**To do:** Your task is to retype every entry exactly, omitting nothing.

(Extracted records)
▬▬▬▬▬▬▬▬▬▬
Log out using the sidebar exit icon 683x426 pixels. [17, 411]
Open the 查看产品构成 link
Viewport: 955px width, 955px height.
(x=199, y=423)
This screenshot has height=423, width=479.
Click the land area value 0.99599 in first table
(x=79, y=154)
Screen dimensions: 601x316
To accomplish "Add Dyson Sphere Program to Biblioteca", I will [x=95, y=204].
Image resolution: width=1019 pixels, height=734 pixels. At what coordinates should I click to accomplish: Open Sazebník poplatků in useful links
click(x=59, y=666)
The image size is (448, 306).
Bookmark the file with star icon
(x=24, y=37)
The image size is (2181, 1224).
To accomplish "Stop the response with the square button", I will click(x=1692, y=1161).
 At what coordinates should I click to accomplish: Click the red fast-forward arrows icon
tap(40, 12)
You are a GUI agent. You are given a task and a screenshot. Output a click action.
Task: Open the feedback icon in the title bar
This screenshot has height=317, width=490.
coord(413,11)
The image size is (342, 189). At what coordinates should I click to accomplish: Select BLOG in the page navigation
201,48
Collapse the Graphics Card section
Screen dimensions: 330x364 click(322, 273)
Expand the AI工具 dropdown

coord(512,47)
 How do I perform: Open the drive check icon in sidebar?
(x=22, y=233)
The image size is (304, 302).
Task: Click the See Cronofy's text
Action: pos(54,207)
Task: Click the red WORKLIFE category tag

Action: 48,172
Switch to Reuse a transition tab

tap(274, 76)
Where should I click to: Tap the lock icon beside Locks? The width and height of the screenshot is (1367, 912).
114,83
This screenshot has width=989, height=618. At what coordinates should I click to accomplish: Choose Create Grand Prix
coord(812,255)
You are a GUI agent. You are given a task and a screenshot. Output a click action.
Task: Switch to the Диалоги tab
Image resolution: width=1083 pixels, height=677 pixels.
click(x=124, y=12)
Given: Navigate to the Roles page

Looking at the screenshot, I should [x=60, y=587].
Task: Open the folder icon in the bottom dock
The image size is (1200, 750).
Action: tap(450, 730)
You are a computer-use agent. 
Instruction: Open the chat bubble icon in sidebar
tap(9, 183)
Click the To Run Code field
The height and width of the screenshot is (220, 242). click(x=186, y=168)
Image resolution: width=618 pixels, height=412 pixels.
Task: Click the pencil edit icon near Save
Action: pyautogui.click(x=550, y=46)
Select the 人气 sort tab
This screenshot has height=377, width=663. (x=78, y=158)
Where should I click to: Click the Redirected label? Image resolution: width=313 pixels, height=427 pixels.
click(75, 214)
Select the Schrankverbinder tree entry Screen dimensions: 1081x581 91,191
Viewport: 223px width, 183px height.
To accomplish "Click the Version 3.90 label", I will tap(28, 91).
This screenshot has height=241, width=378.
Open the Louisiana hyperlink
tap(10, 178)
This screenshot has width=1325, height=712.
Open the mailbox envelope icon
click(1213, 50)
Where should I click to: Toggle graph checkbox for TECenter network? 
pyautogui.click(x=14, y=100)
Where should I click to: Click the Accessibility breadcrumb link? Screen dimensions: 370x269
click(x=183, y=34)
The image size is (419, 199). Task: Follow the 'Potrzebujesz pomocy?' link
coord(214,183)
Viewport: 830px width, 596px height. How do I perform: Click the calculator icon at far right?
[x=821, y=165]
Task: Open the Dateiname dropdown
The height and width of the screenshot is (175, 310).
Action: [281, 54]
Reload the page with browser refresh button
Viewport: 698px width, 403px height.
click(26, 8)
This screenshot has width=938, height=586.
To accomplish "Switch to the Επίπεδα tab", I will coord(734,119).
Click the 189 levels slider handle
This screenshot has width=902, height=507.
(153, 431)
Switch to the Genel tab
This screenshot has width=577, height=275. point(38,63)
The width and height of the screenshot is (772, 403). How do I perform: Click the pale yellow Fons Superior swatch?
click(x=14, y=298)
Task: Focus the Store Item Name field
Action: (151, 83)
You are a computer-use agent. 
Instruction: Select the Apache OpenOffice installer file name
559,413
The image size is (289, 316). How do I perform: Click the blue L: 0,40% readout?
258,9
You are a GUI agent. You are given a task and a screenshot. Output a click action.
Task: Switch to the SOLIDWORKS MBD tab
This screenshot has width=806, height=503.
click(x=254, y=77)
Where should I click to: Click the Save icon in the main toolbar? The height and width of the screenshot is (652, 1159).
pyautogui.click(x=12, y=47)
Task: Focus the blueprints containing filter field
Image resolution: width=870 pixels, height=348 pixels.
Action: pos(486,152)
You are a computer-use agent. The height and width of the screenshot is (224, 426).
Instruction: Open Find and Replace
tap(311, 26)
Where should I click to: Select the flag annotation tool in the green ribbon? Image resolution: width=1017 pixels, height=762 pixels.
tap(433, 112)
▬▬▬▬▬▬▬▬▬▬
**Answer box:**
Log out using the sidebar exit icon 683x426 pixels. [17, 411]
Open the 查看产品构成 link
Viewport: 955px width, 955px height.
(x=199, y=423)
This screenshot has height=423, width=479.
Click the land area value 0.99599 in first table
(x=79, y=154)
Screen dimensions: 601x316
To accomplish "Add Dyson Sphere Program to Biblioteca", I will [x=95, y=204].
Image resolution: width=1019 pixels, height=734 pixels. At what coordinates should I click to accomplish: Open Sazebník poplatků in useful links
click(x=59, y=666)
The image size is (448, 306).
Bookmark the file with star icon
(x=24, y=37)
The image size is (2181, 1224).
To accomplish "Stop the response with the square button", I will click(x=1692, y=1161).
 At what coordinates should I click to accomplish: Click the red fast-forward arrows icon
tap(40, 12)
You are a GUI agent. You are given a task and a screenshot. Output a click action.
Task: Open the feedback icon in the title bar
This screenshot has height=317, width=490.
coord(413,11)
The image size is (342, 189). At what coordinates should I click to accomplish: Select BLOG in the page navigation
201,48
Collapse the Graphics Card section
Screen dimensions: 330x364 click(322, 273)
Expand the AI工具 dropdown

coord(512,47)
 How do I perform: Open the drive check icon in sidebar?
(x=22, y=233)
The image size is (304, 302).
Task: Click the See Cronofy's text
Action: pos(54,207)
Task: Click the red WORKLIFE category tag

Action: 48,172
Switch to Reuse a transition tab

tap(274, 76)
Where should I click to: Tap the lock icon beside Locks? The width and height of the screenshot is (1367, 912).
114,83
This screenshot has width=989, height=618. At what coordinates should I click to accomplish: Choose Create Grand Prix
coord(812,255)
You are a GUI agent. You are given a task and a screenshot. Output a click action.
Task: Switch to the Диалоги tab
Image resolution: width=1083 pixels, height=677 pixels.
click(x=124, y=12)
Given: Navigate to the Roles page

Looking at the screenshot, I should [x=60, y=587].
Task: Open the folder icon in the bottom dock
The image size is (1200, 750).
Action: tap(450, 730)
You are a computer-use agent. 
Instruction: Open the chat bubble icon in sidebar
tap(9, 183)
Click the To Run Code field
The height and width of the screenshot is (220, 242). click(x=186, y=168)
Image resolution: width=618 pixels, height=412 pixels.
Task: Click the pencil edit icon near Save
Action: pyautogui.click(x=550, y=46)
Select the 人气 sort tab
This screenshot has height=377, width=663. (x=78, y=158)
Where should I click to: Click the Redirected label? Image resolution: width=313 pixels, height=427 pixels.
click(75, 214)
Select the Schrankverbinder tree entry Screen dimensions: 1081x581 91,191
Viewport: 223px width, 183px height.
To accomplish "Click the Version 3.90 label", I will tap(28, 91).
This screenshot has height=241, width=378.
Open the Louisiana hyperlink
tap(10, 178)
This screenshot has width=1325, height=712.
Open the mailbox envelope icon
click(1213, 50)
Where should I click to: Toggle graph checkbox for TECenter network? 
pyautogui.click(x=14, y=100)
Where should I click to: Click the Accessibility breadcrumb link? Screen dimensions: 370x269
click(x=183, y=34)
The image size is (419, 199). Task: Follow the 'Potrzebujesz pomocy?' link
coord(214,183)
Viewport: 830px width, 596px height. How do I perform: Click the calculator icon at far right?
[x=821, y=165]
Task: Open the Dateiname dropdown
The height and width of the screenshot is (175, 310).
Action: [281, 54]
Reload the page with browser refresh button
Viewport: 698px width, 403px height.
click(26, 8)
This screenshot has width=938, height=586.
To accomplish "Switch to the Επίπεδα tab", I will coord(734,119).
Click the 189 levels slider handle
This screenshot has width=902, height=507.
(153, 431)
Switch to the Genel tab
This screenshot has width=577, height=275. point(38,63)
The width and height of the screenshot is (772, 403). How do I perform: Click the pale yellow Fons Superior swatch?
click(x=14, y=298)
Task: Focus the Store Item Name field
Action: (151, 83)
You are a computer-use agent. 
Instruction: Select the Apache OpenOffice installer file name
559,413
The image size is (289, 316). How do I perform: Click the blue L: 0,40% readout?
258,9
You are a GUI agent. You are given a task and a screenshot. Output a click action.
Task: Switch to the SOLIDWORKS MBD tab
This screenshot has width=806, height=503.
click(x=254, y=77)
Where should I click to: Click the Save icon in the main toolbar? The height and width of the screenshot is (652, 1159).
pyautogui.click(x=12, y=47)
Task: Focus the blueprints containing filter field
Image resolution: width=870 pixels, height=348 pixels.
Action: pos(486,152)
You are a computer-use agent. The height and width of the screenshot is (224, 426).
Instruction: Open Find and Replace
tap(311, 26)
Where should I click to: Select the flag annotation tool in the green ribbon? Image resolution: width=1017 pixels, height=762 pixels.
tap(433, 112)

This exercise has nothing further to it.